Given data Block Start

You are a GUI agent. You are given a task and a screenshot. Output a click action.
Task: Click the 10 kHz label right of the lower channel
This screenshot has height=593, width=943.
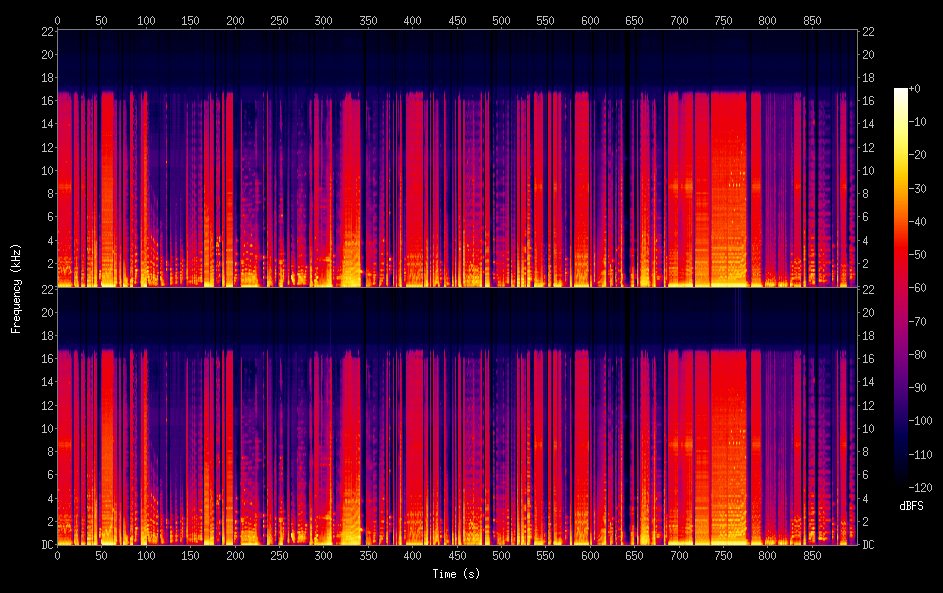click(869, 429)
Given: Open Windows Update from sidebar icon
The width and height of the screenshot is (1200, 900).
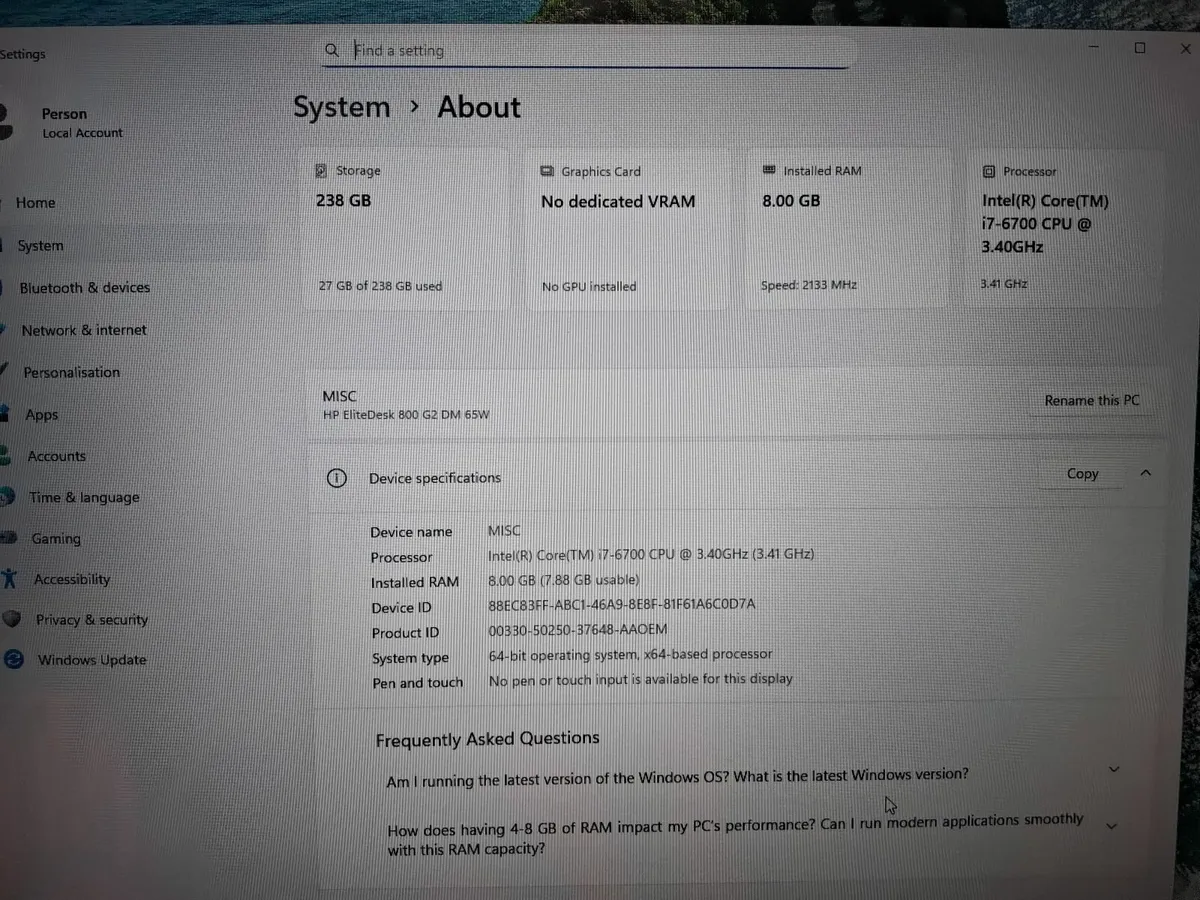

Given data Block End
Given data Block Start

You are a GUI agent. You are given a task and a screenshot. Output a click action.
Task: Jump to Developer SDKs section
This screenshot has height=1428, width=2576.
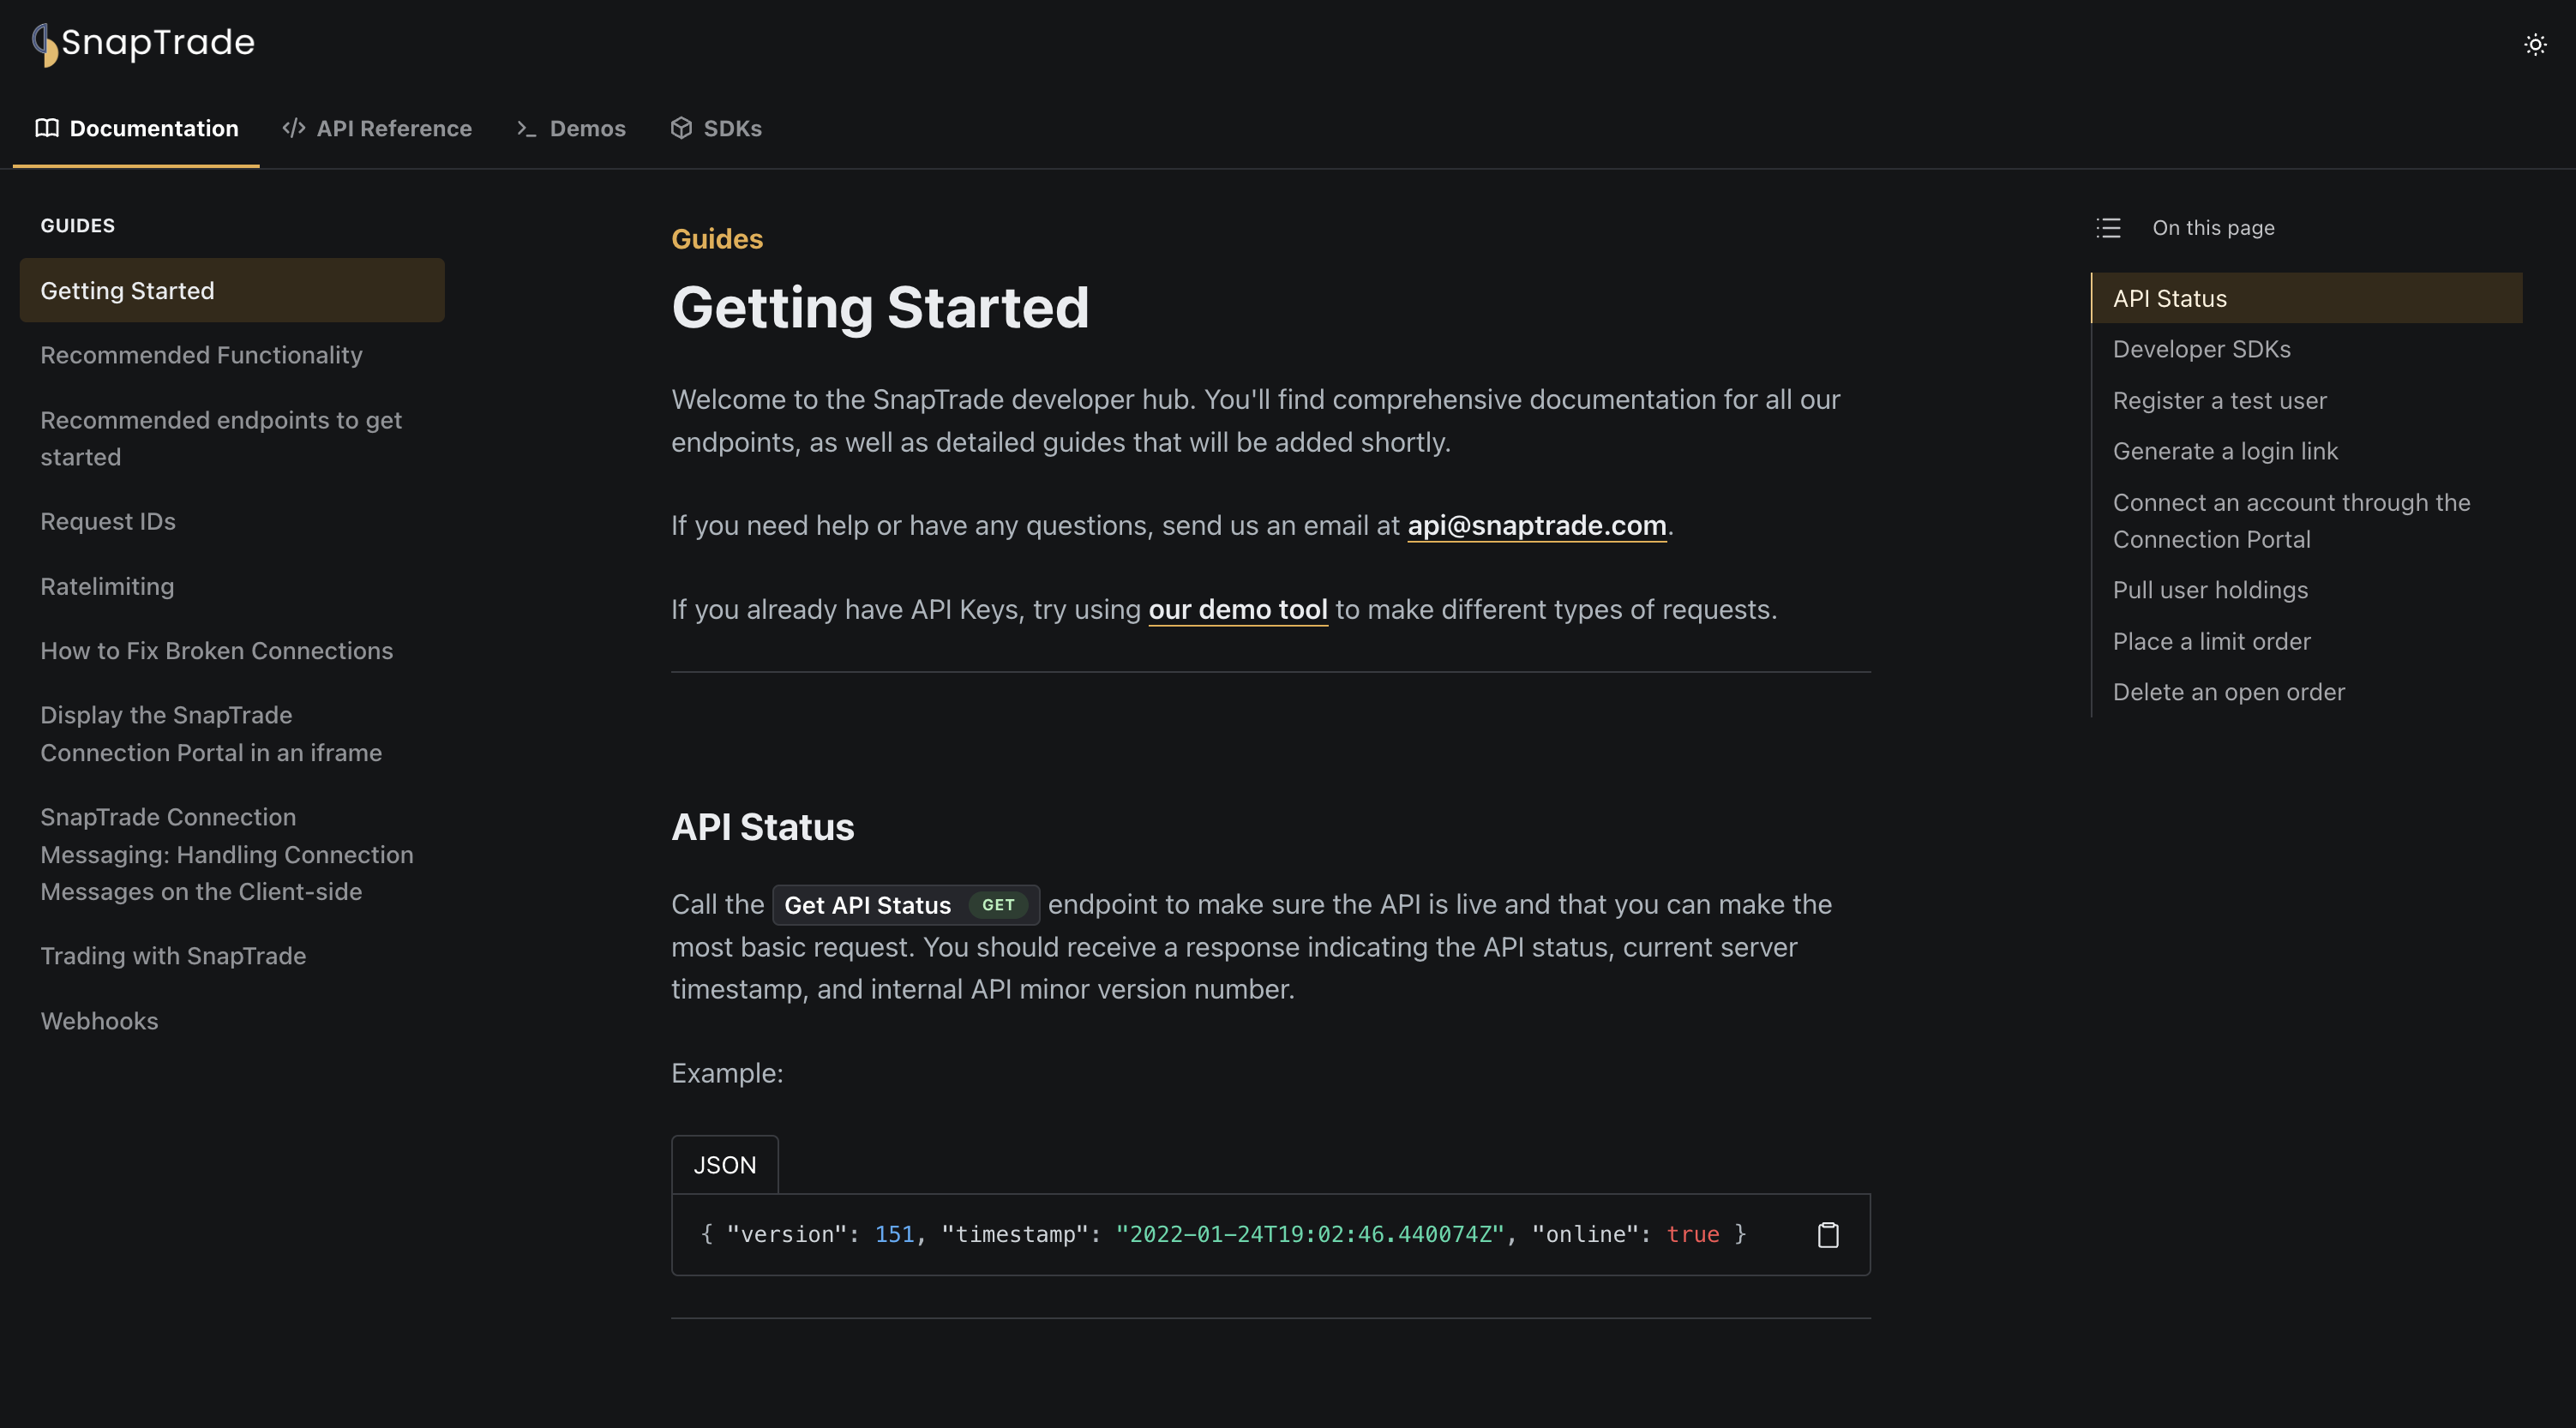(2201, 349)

Given data Block End

◆ What you have to do:
Reproduce the data above exactly, but only from the line containing "This screenshot has height=593, width=943." through the line containing "The width and"; skip the pictures.

◆ Answer for the task:
This screenshot has height=593, width=943.
click(869, 429)
Given: Open Windows Update from sidebar icon
The width and height of the screenshot is (1200, 900).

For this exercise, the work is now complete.